1日1分歴史小話メールマガジン発行人の李です。

女性権力者特集、本日はローマ帝国が東西分裂後に東ローマ帝国(ビザンツ帝国)の最大領域を達成したユスティニアヌス帝の妻テオドラをご紹介します。

このテオドラという女性は、女優・踊り子出身と伝えられており、身分は決して高くありませんでした。むしろ、当時としては低い身分に属しており、皇族との結婚は認められておりませんでした。

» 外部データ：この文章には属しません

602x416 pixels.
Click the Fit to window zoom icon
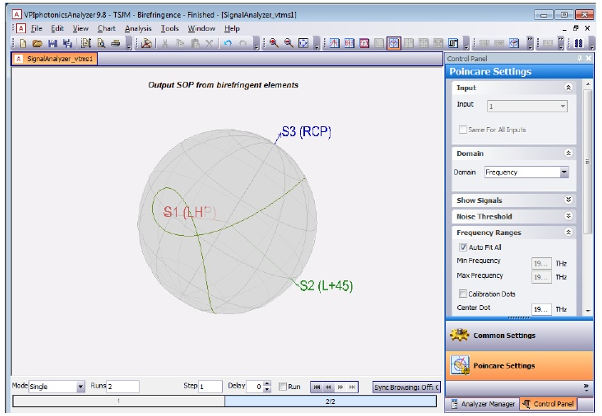click(303, 43)
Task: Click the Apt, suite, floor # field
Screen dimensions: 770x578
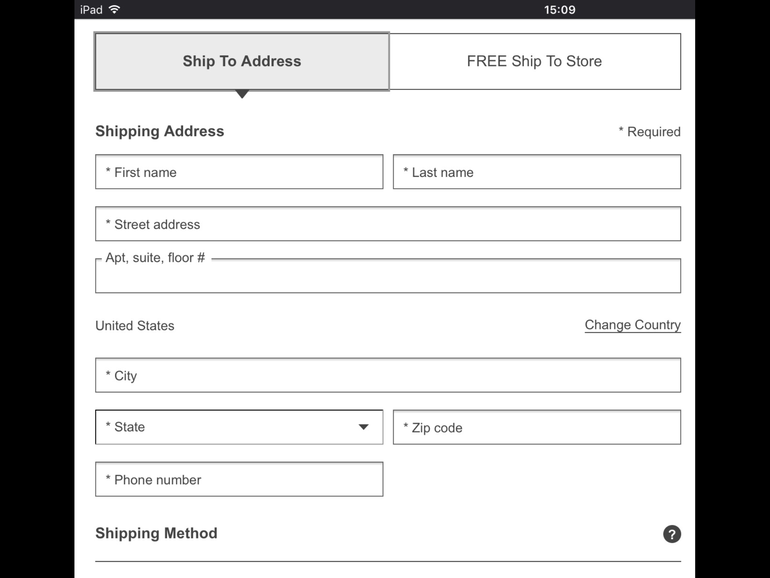Action: coord(388,277)
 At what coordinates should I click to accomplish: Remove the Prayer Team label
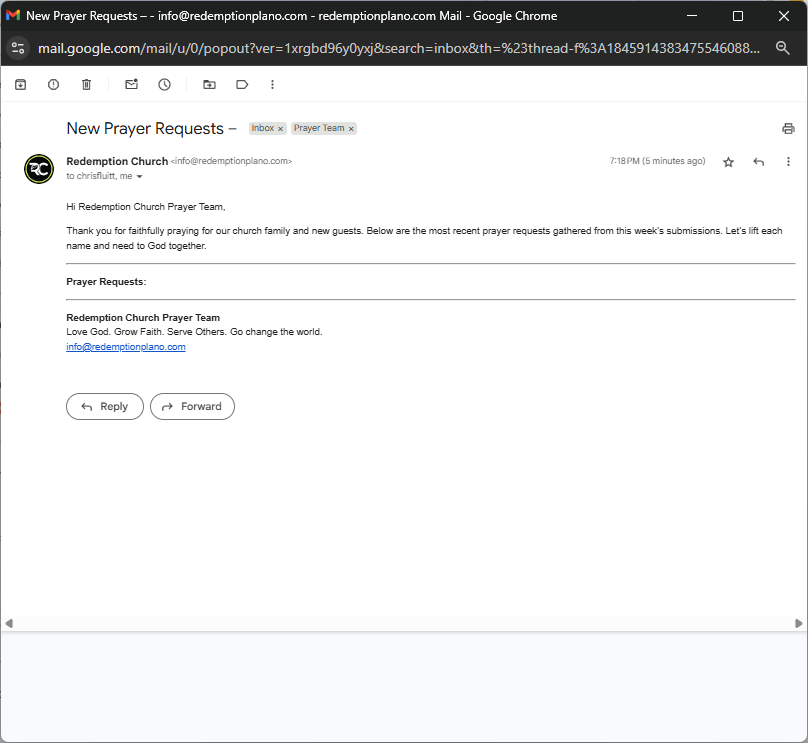coord(351,129)
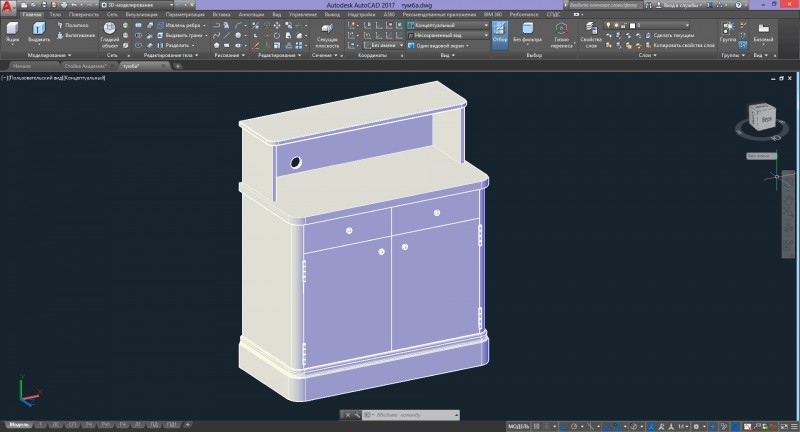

ユスティニアヌスの前の皇帝は実子に恵まれなかったため、優秀だった甥を養子として皇太子にしました。この皇太子時代に彼はテオドラと出会い、激烈な恋に落ちます。惚れ込んでしまい、何とか結婚を認めてもらおうとしました。

しかし叔母(当時の皇帝の妻)から大反対され、その時点では断念します。結婚は認められなかったものの宮殿で生活をともにしていました。

反対者であった叔母が亡くなると、皇帝である叔父を説得してユスティニアヌスは法律を改正し、525年にテオドラと正式に結婚しました。ユスティニアヌス43歳、テオドラは28歳と伝えられています。527年夏に叔父が亡くなるとユスティニアヌスは皇帝となり、テオドラは皇妃となりました。

ユスティニアヌスは弱気で決断力に乏しい面がありましたが、そんな夫をテオドラはよき相談相手となり励まし、支えました。

特に有名なシーンが532年に首都コンスタンティノープル(現イスタンブール)で勃発した「ニカの反乱」のワンシーンです。首都に暴徒が押し寄せた際にユスティニアヌスは逃げ出そうとします。側近たちも、暴徒を押さえるには兵隊が足りないことから脱出の方向で会議は進んでいました。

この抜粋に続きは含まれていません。